Deploy browser automations from any MCP client in one call

Deploy browser automations from any MCP client in one call

TL;DR

🚀 Kernel MCP Server (open source)
→ One server to deploy browser automations, spin up hosted browsers, search our docs, and more
→ Works with Cursor, Goose, Claude, and all major MCP clients

Try it: https://mcp.onkernel.com/mcp
Star it: github.com/onkernel/kernel-mcp-server

Why we built this

Kernel is a developer platform to deploy and invoke browser automations without managing infrastructure. We wanted to give MCP clients instant access to deploy apps, spin up cloud-hosted browsers, and search docs—no CLI, no Docker, no local setup.


What you get

  • Deploy / invoke Kernel apps
  • Launch cloud browsers (headless/headful)
  • Stream logs over HTTP
  • Search Kernel docs inline
  • Works with Cursor, Goose, Claude, and other major MCP clients

What it exposes

Apps

  • list_apps: List all apps in your organization
  • deploy_app: Deploy a TypeScript or Python Kernel app

Actions

  • invoke_action: Trigger an action and stream logs
  • get_invocation: Fetch the final result of an invocation

Deployments

  • list_deployments: View all app deployments in your org
  • get_deployment: Get details on a specific deployment

Browsers

  • create_browser: Launch a browser instance (headless or headful)
  • list_browsers: List active browser sessions
  • get_browser: Get browser state
  • delete_browser: Shut down a browser

Docs

  • search_docs: Search Kernel’s API docs inline from chat

The path we took

Early attempts with FastMCP

We initially started with the Typescript version of fastmcp. It was lightweight and clean, but it didn’t support Clerk OAuth out-of-the-box. In particular, we wanted a UI for selecting an org post-login, custom token handling, and cookie/session flows. Next.js gave us everything we needed in one place—auth UI, backend routes, edge deployability—so we made the switch early and didn’t look back.

Linear-level UX

Once we had the basics live, we wanted to develop a seamless install flow. Linear has been a team favorite for how easy it is to connect and use in our Cursor IDEs. We weren't alone in noticing how smooth their flow is.

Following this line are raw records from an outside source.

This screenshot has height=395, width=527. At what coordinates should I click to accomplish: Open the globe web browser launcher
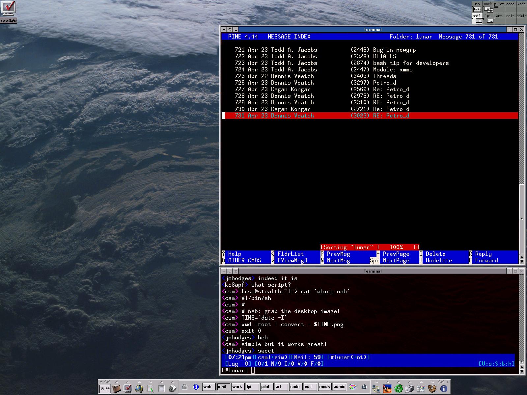(x=139, y=388)
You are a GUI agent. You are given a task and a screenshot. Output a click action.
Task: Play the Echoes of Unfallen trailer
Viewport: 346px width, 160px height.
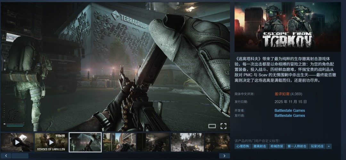[x=51, y=142]
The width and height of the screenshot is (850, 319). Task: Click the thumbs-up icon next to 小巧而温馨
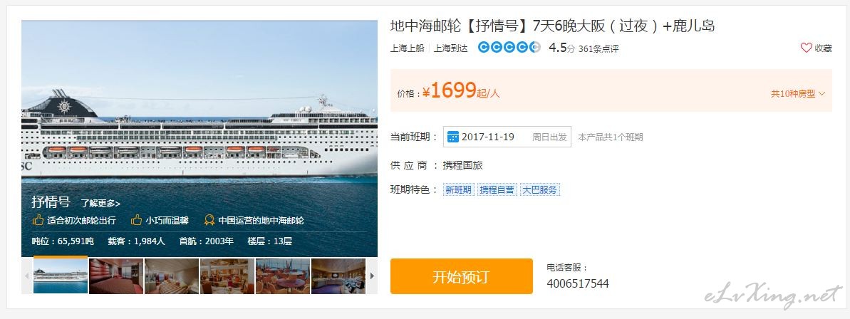tap(136, 221)
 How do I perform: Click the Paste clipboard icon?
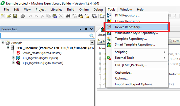pos(55,16)
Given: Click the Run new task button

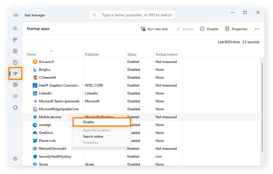Looking at the screenshot, I should (x=154, y=29).
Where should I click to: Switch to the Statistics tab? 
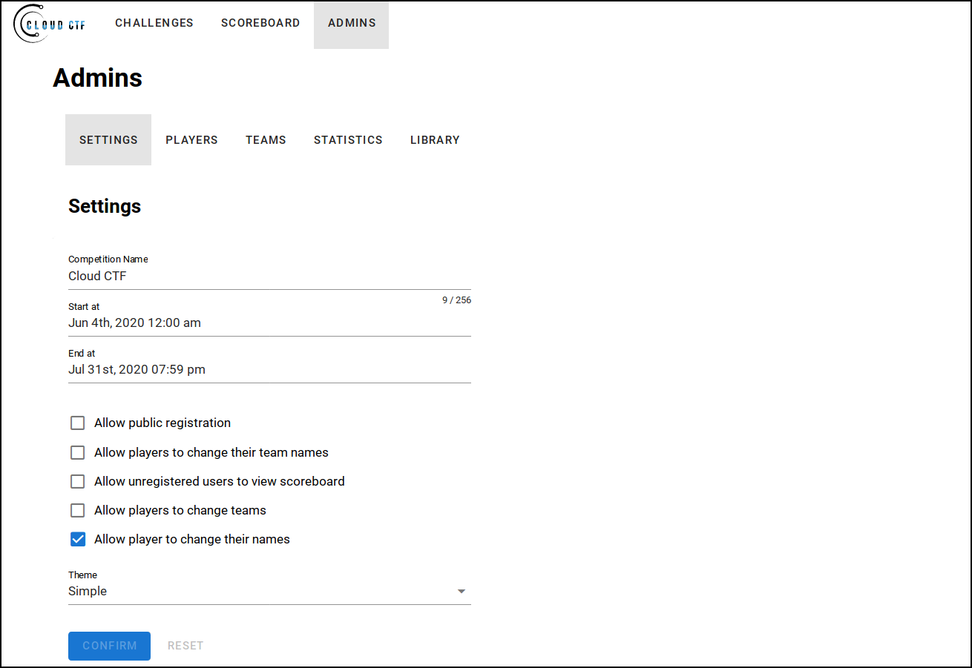(x=348, y=139)
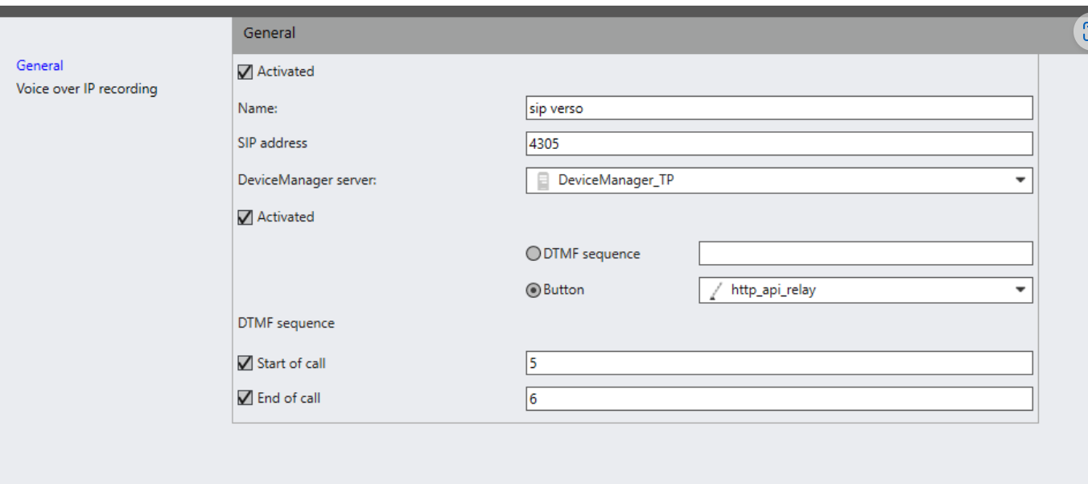The height and width of the screenshot is (484, 1088).
Task: Uncheck the Start of call checkbox
Action: coord(245,364)
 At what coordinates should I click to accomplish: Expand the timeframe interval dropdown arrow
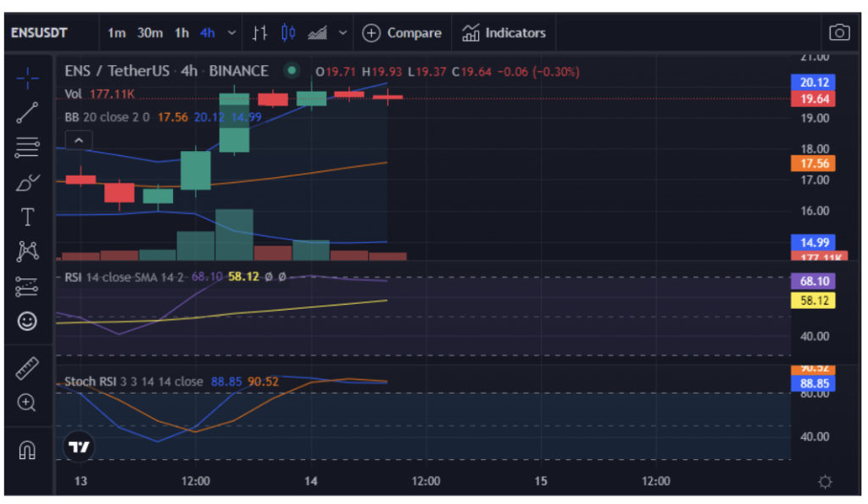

As it turns out, they were fully compliant with the OAuth flow defined in the MCP spec. We did the same and got the magical “one click install” button in Cursor too—for free.

Mintlify offers its own MCP server for docs search. We first considered running both that and our platform’s MCP server side-by-side, but that felt clunky. So we added search_docs directly into our server. Agents building on Kernel’s platform can query Kernel docs inline without leaving their IDE or chat window.

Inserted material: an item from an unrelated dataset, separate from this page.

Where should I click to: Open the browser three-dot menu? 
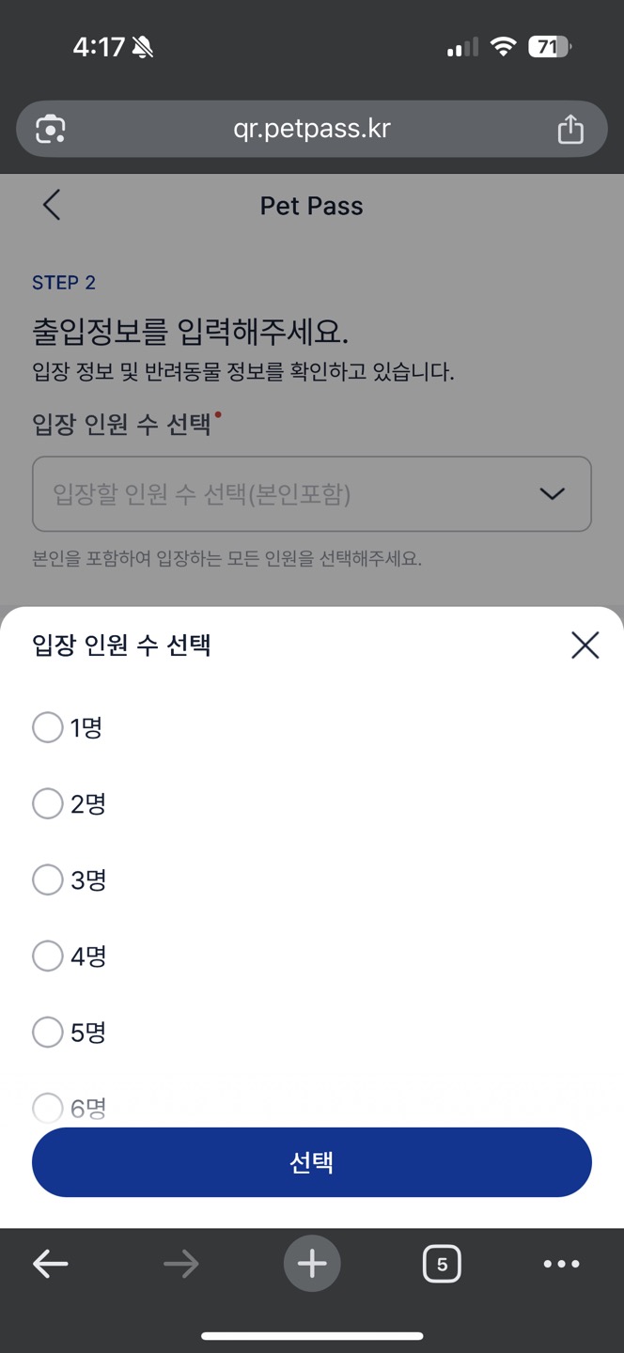[x=561, y=1264]
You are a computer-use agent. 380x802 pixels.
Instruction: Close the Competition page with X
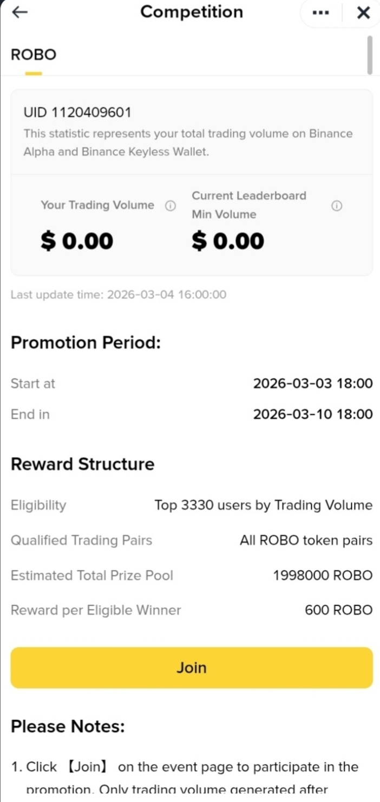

Fileless deployments are currently a necessary hack

Our deploy flow expects a file tree, but remote MCP servers can’t access the local filesystem. So we specified the deploy tool to enumerate all required files and pass them as raw source in a dict: { "src/index.ts": "...", "package.json": "..." }. It’s slow—especially for larger projects—but it works. Some tool calls take 10–30 seconds to get parameters built. Not ideal, but it allows MCP clients to deploy agent-generated code.

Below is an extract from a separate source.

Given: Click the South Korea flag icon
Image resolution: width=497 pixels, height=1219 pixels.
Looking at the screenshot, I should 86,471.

Clerk doesn’t support org-aware OAuth (yet)

Clerk's out-of-the-box OAuth is user-scoped, but Kernel’s schema is org-first. To solve this, we added an additional onboarding screen:

  1. After installing the MCP server, the user is redirected to authenticate with Kernel through Clerk
  2. Then we redirect users to a /select-org screen, cache their org_id in Redis, and inject it into their JWT for all future requests.

This allows us to distinguish the user’s selected org in MCP tool calls. Bonus: the Clerk team saw what we built and added org-scoped OAuth to their roadmap.


Under the hood

  • Built in Next.js, deployed on Vercel
  • All MCP logic runs through @vercel/mcp-adapter in a single route—it handlesevery tool call
  • Clerk OAuth powers auth
    • If you don’t need org-scoped flows, Clerk gives you everything out of the box
    • They recently added Dynamic Client Registration, which makes setup with MCP clients dead simple
  • We added a custom /select-org step post-login and store the mapping in Redis for lookup on our backend
  • JSZip builds an in-memory project zip during deploys
  • Tool responses stream back via HTTP
  • Mintlify search wired into search_docs

Limitations & roadmap

  • Org-scoped OAuth isn’t yet supported
  • Agents writing source code to build tool params works but is brittle.
    • The better long-term answer is probably via MCP resources once more clients support them. That would let us reference file handles instead of injecting entire files inline.

Ready to deploy

This server powers our own Kernel agents—but it’s fully open source and ready for yours too.
Compatible with Cursor, Goose, Claude, and any MCP client.